▶ [Task requirements]:
Lines from the line with "Toate (434, 580)" to the line with "[Vezi produsul MACED" in the entries below, and only those, must be output exactly, with both ends included.

▶ [Dataset entries]:
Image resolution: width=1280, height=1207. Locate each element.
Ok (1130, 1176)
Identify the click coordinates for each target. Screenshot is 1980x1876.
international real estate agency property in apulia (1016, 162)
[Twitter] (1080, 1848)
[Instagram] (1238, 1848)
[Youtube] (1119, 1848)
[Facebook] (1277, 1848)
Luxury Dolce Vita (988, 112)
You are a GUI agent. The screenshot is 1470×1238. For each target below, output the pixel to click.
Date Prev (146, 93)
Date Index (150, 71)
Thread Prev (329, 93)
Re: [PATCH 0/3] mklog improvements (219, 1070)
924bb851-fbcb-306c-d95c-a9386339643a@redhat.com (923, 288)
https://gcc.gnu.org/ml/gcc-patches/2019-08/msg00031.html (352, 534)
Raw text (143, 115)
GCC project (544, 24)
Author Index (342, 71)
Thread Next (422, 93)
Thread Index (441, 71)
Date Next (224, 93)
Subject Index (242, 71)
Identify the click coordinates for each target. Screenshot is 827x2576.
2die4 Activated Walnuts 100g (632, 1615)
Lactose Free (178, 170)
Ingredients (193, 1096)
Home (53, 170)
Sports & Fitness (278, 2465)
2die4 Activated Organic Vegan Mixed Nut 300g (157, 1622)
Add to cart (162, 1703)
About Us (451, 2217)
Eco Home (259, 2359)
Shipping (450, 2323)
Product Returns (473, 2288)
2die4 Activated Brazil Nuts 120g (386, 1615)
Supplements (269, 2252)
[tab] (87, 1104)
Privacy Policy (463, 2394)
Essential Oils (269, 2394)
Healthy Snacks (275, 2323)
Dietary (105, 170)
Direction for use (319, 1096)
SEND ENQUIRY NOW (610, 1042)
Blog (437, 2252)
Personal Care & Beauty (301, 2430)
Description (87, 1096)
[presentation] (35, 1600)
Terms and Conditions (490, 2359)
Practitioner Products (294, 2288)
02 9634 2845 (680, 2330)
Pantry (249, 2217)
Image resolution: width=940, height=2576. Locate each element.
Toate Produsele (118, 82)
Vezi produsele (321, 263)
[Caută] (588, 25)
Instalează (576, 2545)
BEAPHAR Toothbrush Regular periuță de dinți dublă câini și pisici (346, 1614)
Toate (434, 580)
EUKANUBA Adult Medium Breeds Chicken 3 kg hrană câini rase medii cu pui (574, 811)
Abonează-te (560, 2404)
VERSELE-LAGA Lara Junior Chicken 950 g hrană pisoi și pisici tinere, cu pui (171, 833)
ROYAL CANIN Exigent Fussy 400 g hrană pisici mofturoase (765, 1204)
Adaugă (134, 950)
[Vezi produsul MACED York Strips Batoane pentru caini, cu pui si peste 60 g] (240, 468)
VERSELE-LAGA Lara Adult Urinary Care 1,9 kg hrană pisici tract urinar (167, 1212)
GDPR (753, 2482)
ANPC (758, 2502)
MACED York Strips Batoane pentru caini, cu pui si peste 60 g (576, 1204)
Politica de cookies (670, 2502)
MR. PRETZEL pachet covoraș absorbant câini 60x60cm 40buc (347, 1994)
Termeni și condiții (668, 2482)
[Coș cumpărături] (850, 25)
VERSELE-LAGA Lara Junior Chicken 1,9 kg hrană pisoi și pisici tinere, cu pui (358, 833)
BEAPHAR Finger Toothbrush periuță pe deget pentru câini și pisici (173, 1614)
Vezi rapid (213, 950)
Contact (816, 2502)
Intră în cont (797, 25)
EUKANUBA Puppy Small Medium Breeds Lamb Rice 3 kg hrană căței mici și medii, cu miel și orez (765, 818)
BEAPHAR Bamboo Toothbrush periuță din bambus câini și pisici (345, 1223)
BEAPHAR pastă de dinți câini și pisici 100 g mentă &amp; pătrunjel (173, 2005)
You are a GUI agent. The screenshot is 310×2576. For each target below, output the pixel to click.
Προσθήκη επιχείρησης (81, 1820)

▶ [Exercise solution]:
Toate (434, 580)
EUKANUBA Adult Medium Breeds Chicken 3 kg hrană câini rase medii cu pui (574, 811)
Abonează-te (560, 2404)
VERSELE-LAGA Lara Junior Chicken 950 g hrană pisoi și pisici tinere, cu pui (171, 833)
ROYAL CANIN Exigent Fussy 400 g hrană pisici mofturoase (765, 1204)
Adaugă (134, 950)
[Vezi produsul MACED York Strips Batoane pentru caini, cu pui si peste 60 g] (240, 468)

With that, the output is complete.